Where in the data does the word "computer" appear? Find those lines and copy them.

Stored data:
= Beginning of Section =

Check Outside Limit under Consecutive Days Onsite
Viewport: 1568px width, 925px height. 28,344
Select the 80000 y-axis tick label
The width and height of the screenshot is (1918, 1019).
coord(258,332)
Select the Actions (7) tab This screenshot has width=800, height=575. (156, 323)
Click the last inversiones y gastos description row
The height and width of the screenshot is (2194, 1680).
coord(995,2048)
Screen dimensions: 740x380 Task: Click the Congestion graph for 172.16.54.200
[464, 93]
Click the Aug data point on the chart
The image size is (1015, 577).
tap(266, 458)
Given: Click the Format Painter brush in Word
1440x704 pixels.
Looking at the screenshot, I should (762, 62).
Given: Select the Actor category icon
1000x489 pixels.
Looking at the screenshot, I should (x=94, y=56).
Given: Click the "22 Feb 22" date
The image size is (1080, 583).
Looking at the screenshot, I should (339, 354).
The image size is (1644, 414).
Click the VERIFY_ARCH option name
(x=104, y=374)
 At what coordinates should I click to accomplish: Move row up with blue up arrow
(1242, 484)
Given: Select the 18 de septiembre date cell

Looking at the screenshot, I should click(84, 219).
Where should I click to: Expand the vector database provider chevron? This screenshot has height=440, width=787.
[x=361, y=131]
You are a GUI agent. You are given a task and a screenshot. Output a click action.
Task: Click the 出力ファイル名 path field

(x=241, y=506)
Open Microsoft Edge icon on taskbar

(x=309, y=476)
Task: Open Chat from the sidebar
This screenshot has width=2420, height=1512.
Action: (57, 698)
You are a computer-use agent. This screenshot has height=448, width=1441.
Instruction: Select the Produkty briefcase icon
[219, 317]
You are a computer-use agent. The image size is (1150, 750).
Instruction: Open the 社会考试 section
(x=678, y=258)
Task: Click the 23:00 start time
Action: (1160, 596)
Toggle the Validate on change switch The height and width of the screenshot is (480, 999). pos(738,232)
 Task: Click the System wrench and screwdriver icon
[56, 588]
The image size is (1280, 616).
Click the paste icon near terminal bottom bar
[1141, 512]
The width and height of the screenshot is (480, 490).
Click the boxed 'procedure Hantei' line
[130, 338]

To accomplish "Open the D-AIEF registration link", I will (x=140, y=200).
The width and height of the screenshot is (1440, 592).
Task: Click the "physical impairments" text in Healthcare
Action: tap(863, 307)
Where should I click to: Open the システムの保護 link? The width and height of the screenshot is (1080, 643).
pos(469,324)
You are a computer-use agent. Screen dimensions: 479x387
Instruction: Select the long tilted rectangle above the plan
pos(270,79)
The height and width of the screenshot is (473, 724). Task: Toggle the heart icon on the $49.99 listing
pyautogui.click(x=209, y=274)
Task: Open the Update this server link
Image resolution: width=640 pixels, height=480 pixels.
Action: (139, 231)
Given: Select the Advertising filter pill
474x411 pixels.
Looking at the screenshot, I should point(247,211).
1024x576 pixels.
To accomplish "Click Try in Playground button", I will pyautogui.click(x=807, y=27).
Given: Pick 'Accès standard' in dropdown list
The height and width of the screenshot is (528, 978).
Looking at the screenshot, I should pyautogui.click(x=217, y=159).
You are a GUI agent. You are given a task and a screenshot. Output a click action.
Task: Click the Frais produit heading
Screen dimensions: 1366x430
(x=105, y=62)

= End of Section =

PROBLEM SOLUTION:
You are a computer-use agent. This screenshot has height=448, width=1441.
You are a computer-use agent. The image size is (1150, 750).
You are a computer-use agent. Screen dimensions: 479x387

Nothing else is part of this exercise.